Since I am in the habit of burning all my idols, the TV talent show American Idol, which just concluded its 11th season, has never attracted much attention from me. Old enough to remember watching the “Ted Mack Amateur Hour” in the ‘60s, I regard such competitions as a very faulty way to discover that most dubious of gifts: talent.

So I couldn’t have been less pleased when my Filipino friends persuaded me to watch the show because a 16-year-old half-Filipino girl from Chula Vista, California had made it all the way to the show’s final round. I had to sit through the 2-hour last episode in which the winner was announced, live via satellite, at 8 in the morning. The last two contestants couldn’t have been less alike: wan and diminutive Jessica Sanchez (the half-Filipino) and the WGWG (“white guy with guitar”), Phillip Phillips. It was the first - and last – time I heard either of them perform, and I was underwhelmed by them both.

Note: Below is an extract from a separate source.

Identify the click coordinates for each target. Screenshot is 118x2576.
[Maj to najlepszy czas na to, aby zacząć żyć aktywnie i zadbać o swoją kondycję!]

But the girl is an example of a quite pervasive cultural tradition among Filipino singers – even the few who manage to become known outside the Philippines. As I pointed out in another post of a few years ago (Bring On the Empty Orchestras), karaoke may have been invented by a Japanese man, but the karaoke (now videoke) machine was patented by a Filipino. The karaoke craze, which swept across Asia in the 1980s, remains a very popular pastime for Filipinos everywhere. I like to call it “socialized screaming”, since it doesn’t have much to do with cultivating good singers. Every day on Filipino TV, children can be seen, microphones in hand, singing note-perfect renditions of songs popularized by Celine Dion, Whitney Houston, or Mariah Carey. Just thinking of the number of times they must have listened to the songs makes me nauseous. Mimicking every intonation, every vocal mannerism is one of the most important measures of this sort of singing, far more important than finding and developing one’s own original and distinctive voice.

It’s difficult for even the best Filipino singers to record original songs. I have written before about Regine Velasquez, known here as “Asia’s Songbird” (see Pussy). Her albums consist mostly of covers, beautifully interpreted songs made popular by other singers.

Filipinos it seems are always looking for ways to prove to the world, as artists and athletes, that they are “world class” and as good as everyone else. It turned out that Jessica Sanchez failed to win American Idol, and Filipinos were perplexed that she could have lost to a white guy who could play a guitar but who could barely carry a tune. But it seems to me that he won precisely because, unlike Jessica Sanchez, he didn’t sound like anyone else. Singers who can mimic Celine Dion may be highly prized by Filipinos, but they’re a peso a dozen everywhere else. Finding one’s own voice is much harder work, even if one doesn’t sound as poised and polished as every other “Diva” out there.